The brewer rating as shown on the brewer’s individual page is a Google-friendly translation of the brewer score based on its percentile rank.
So wait … did he just more or less say that the real reason for the existence of Brewer Rating is simply to help the site’s SEO (Search Engine Optimization)? It’s starting to sound like the users weren’t really meant to even take notice that these scores existed at all, but they’re on every brewery page. If you’re a regular user, you can’t help but come to notice them. And if you look a little closer, you can’t help but say something to the tune of “Why is the company that makes 15 out of the 50 worst beers in the world a 90/100 on this scale?”
It appears that RateBeer is now aware of these problems—or at least aware that other people are aware of these problems, which may be functionally just as good. Tucker’s statement that “We are planning on doing another analysis of the brewer scoring system in the future,” and especially “We want to make sure the calculation continues to accurately represent the community’s opinion” seems like a pretty clear admission that the calculations, are currently configured, do not represent the community’s opinion. It seems reasonable to expect that changes will be made in the near future.

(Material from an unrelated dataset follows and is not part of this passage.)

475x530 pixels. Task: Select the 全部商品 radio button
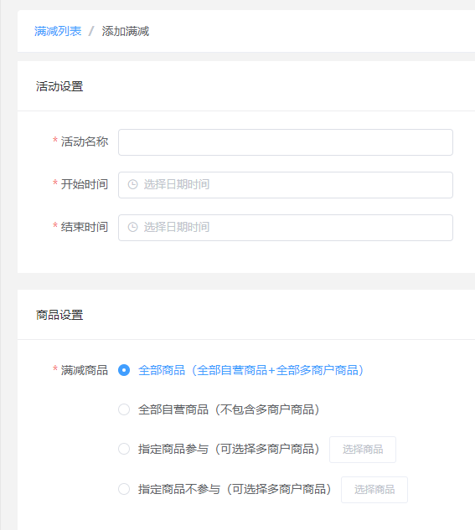click(x=124, y=370)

Personally, I hope that once those changes are made, it will result in a series of Brewer Ratings that better reflect the full range of breweries—not just a reduction in Big Beer pages such as AB-InBev. Yes, it’s absurd that they’re a 90/100, but it’s no less absurd how many breweries are all bunched up at 100/100. I see no conceivable way that the beer scores possessed by Jester King/Russian River and the scores possessed by Samuel Adams should possibly BOTH result in the same 100/100 rating. No offense to Boston Beer Co., but we’re talking about different tiers, here. If they’re a 100/100, then you need to invent a 110/100 for Jester King. Perhaps the new version of the scale could actually use the full range of the scale? We’re just spitballing, here.
But any version of the scale where Miller Brewing Co. (who we haven’t mentioned at all) doesn’t look like this would probably be an improvement.
In case you were wondering, MillerCoors also holds a 90/100 Brewer Rating. They make 13 out of RateBeer’s 50 worst beers in the world, across the full Miller and Coors lines.
We’ll be keeping an eye on RateBeer to see where they go from here.